Переведя дух, Алатристе обреченно вернулся к схватке. Здесь тебе и конец, Диего, подумал он. В тот миг, когда он, поднявшись на первую ступень трапа, оказался в круге света, кто-то выкрикнул его имя — и в этом восклицании слышались разом и злоба, и удивление. Капитан не без растерянности обернулся, выставив перед собой шпагу. И с усилием сглотнул слюну вместе со скопившейся во рту кровью, не веря своим глазам. Пусть меня распнут на Голгофе, если это не Гвальтерио Малатеста.

— Рядом со мной умирал Пенчо. Матрос-фламандец, с которым дрался мурсиец, выстрелом в упор снес ему челюсть, так что осколки костей долетели до меня. Он еще не успел опустить пистолет, как уже в следующий миг точным, быстрым и отчетливым движением я полоснул его клинком по горлу, так что матрос рухнул на Пенчо, пробулькав что-то по-своему. Крутя «мельницу», я удерживал на почтительном расстоянии прочих. Трап, ведущий на шканцы, был слишком далеко, пробиться туда я не мог, а потому мне оставалось то же, что и всем — держаться, пока Себастьян Копонс не подоспеет на выручку. Я уже не шептал имя Анхелики и даже не взывал к Господу Всемогущему — сил хватало лишь на то, чтобы спасать свою шкуру от лишних отверстий. Довольно долго я отбивался, парировал и отражал удары, а кое-какие — и возвращал. Иногда в неразберихе боя мне казалось, что я вижу вдалеке капитана Алатристе, но попытки пробиться к нему не удались. Слишком много людей резали друг друга на этом пути.

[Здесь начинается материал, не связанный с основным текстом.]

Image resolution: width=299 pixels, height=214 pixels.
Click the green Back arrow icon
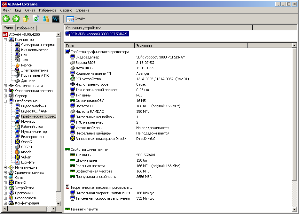tap(6, 19)
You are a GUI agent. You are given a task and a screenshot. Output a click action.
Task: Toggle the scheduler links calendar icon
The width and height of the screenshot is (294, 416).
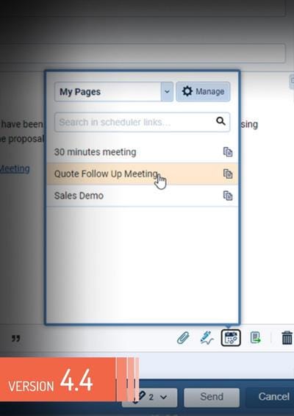coord(231,338)
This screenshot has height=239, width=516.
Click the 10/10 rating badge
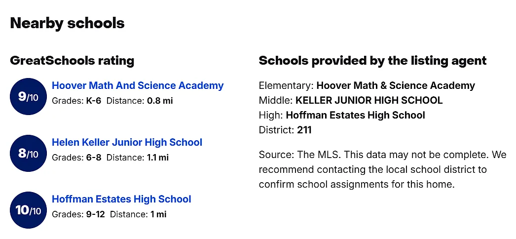tap(28, 210)
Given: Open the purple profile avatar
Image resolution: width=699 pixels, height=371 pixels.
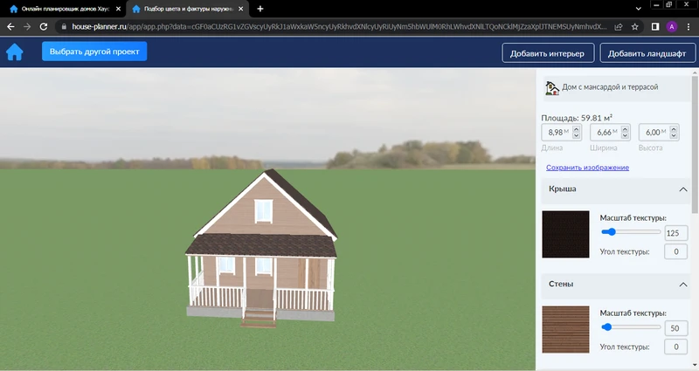Looking at the screenshot, I should (x=672, y=27).
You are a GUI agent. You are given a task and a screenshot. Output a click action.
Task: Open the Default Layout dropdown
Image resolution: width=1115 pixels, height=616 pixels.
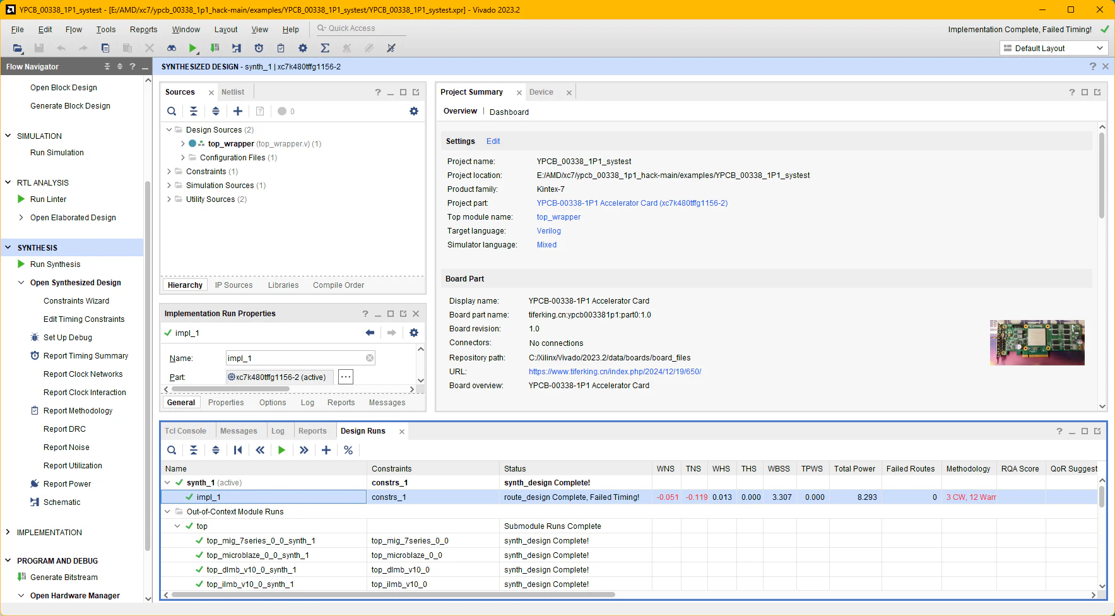1054,48
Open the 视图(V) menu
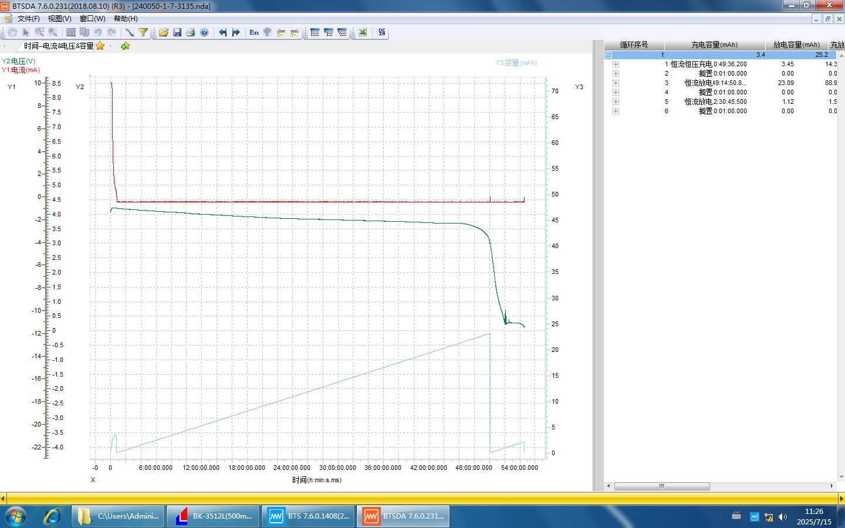 (59, 19)
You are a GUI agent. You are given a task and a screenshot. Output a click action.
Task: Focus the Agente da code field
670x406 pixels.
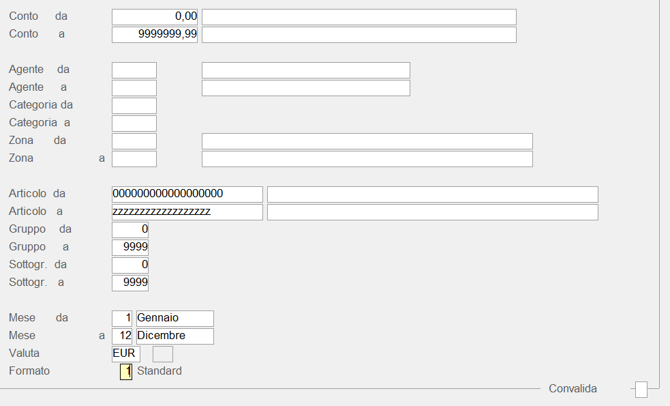coord(134,70)
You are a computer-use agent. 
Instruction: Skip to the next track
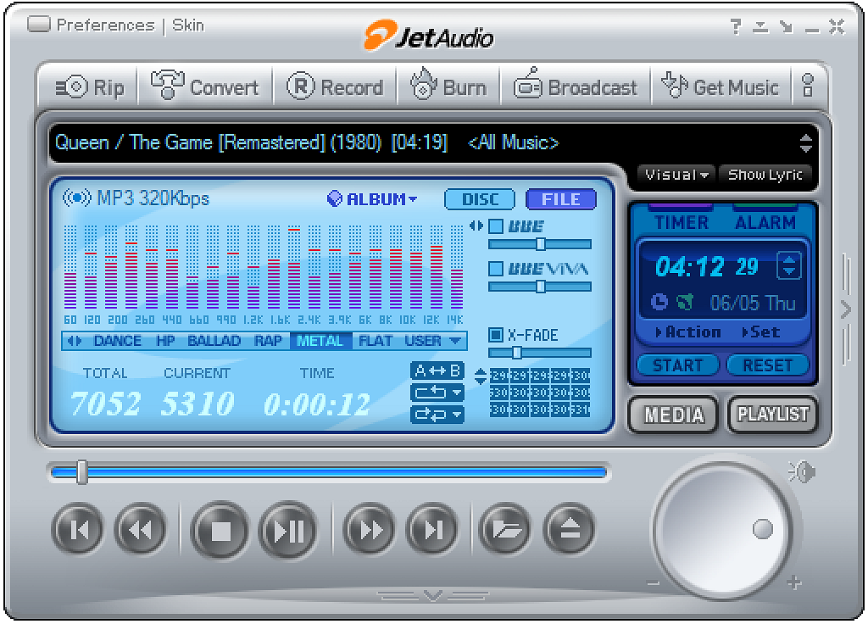pyautogui.click(x=432, y=531)
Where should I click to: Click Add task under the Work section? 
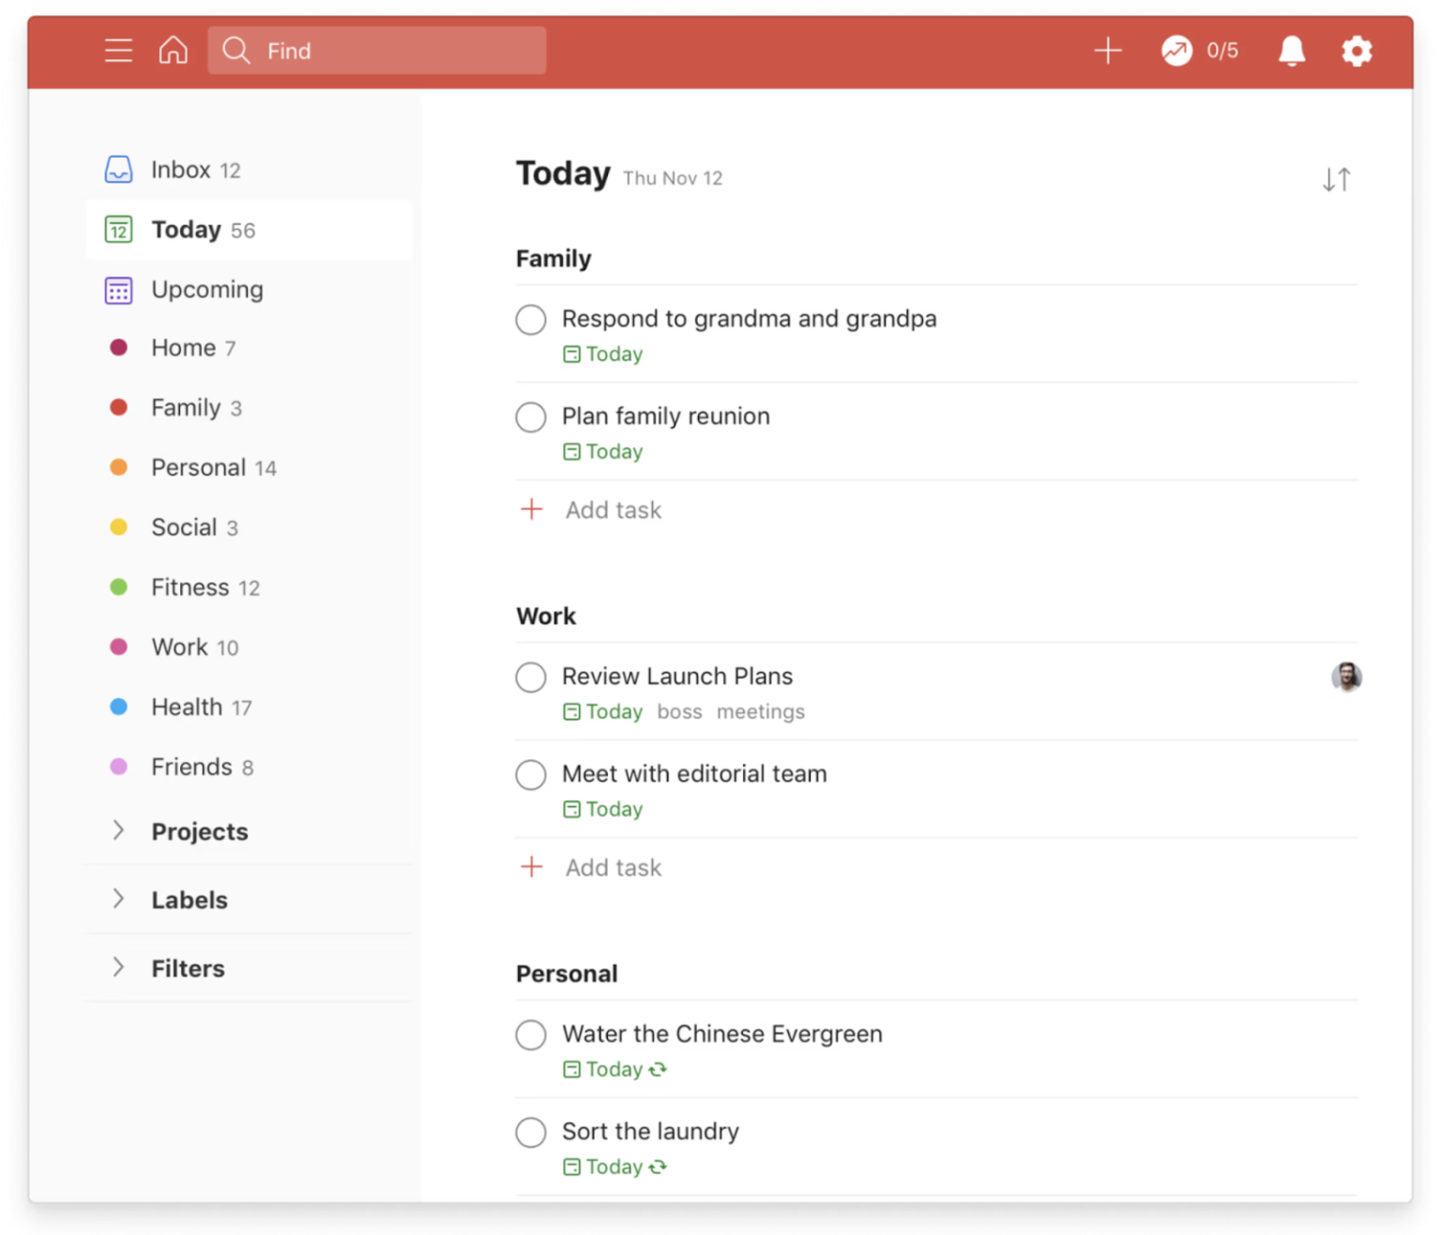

Наши дрались грамотно и умело, решительно и со знанием дела, как люди, все поставившие на карту, но и команда галеона далеко превзошла худшие наши ожидания, так что мало-помалу моряки оттеснили нас к борту, на который мы влезли при начале нашего предприятия. Что ж, сказал я себе, по крайней мере, я умею плавать. Палуба была завалена трупами, на каждом шагу мы спотыкались о раненых — стонущих, корчащихся. Становилось жутко. Нет, смерть меня не пугала, это в порядке вещей, как сказал Никасио Гансуа перед казнью. Страшили меня увечья и поражение.

… Очередной противник оказался не рыжим и долговязым фламандцем, а скорее всего — соотечественником, бородатым и худосочным. Он нанес мне несколько рубящих ударов, орудуя шпагой, как двуручным рыцарским мечом, но успеха не достиг: не растерявшись, я встал потверже, и, когда он предпринял третью или четвертую попытку и занес шпагу, — с похвальным проворством вогнал ему свой клинок в грудь по самую рукоять, оказавшись так близко к нему, что почувствовал его дыхание и едва не столкнулся с ним лбами. Мы вместе упали на палубу, и, услышав, как сломалось о настил острие шпаги, насквозь пронзившей бородатого, я раз пять или шесть ткнул его в живот кинжалом. Когда он выкрикнул что-то по-испански, я решил было, что ошибся и зарезал своего, но при свете кормового фонаря увидел незнакомое лицо. Значит, на борту есть испанцы, понял я. Да не просто испанцы, а — по одежде и настырности судя — вояки.